PASSAGE PROVIDED:
-------

If Mansion is sprawling and untidy, Basanti and Boyhood are small and intimate stories, focusing on a single person and a nuclear family, respectively. This does not make them less ambitious in what they achieve.

Basanti is the story of a young girl who’s uprooted from her home in a slum in Delhi, and her subsequent adventures. She seems born with all the disadvantages that life can possibly hand out — an avaricious father, extreme poverty, all the problems of a women in a male-dominated society. One after the other, things keep going wrong for her. But she doesn’t quite bounce back from her problems as much as refuse to acknowledge them. A commentary on society’s treatment of the urban poor, as much as a character study, Basanti remains with you for a long time. It is somewhat frightening how relevant it is, even decades after it was written.

-------

DATA LISTING:
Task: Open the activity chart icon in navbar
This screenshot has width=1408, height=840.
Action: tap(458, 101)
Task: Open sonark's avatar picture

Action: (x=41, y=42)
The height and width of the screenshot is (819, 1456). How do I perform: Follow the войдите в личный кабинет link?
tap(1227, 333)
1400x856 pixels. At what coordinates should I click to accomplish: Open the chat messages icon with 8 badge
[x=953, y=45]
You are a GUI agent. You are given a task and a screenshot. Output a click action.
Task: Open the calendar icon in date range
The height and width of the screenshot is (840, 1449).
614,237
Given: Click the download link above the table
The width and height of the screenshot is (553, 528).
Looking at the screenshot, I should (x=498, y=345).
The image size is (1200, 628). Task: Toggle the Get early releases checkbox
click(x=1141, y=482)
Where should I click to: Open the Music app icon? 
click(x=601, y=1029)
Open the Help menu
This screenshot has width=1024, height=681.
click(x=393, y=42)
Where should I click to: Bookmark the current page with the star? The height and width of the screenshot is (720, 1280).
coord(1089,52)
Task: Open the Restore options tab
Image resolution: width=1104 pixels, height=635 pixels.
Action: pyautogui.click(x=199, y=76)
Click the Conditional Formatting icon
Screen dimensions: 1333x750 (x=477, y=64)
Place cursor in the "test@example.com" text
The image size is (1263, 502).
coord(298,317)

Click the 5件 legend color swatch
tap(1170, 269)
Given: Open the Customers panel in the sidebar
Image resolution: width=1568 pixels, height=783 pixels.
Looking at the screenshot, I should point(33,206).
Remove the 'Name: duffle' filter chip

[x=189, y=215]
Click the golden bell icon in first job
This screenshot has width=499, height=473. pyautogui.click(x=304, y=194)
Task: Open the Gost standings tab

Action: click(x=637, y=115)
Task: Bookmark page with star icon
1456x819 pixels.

-------

Please write the next paragraph of the review discussing the novels Basanti and Boyhood, picking up right after its final sentence.

Boyhood (called Jharokhe in Hindi), chronicles the formative years of a young man in a nuclear family in small-town Punjab, from maybe 5-6 years old to early adulthood. Sahni here takes a subjective world view, focusing solely through the eyes of this young man on everything around him: his businessman-agent father, his traditional mother, his elder brother, 2 sisters, and Tulsi the servant boy. All of the nation’s problems are here, represented synecdochically in the narrator’s story: communal violence, eve-teasing, the caste system, the generation gap. Sahni has too light a touch for these issues to bog down the story, though. You’re left wondering whether this is Sahni’s own childhood (there are several parallels), the characterisation is so real. True to form, he refuses to end the book on a clear conclusion.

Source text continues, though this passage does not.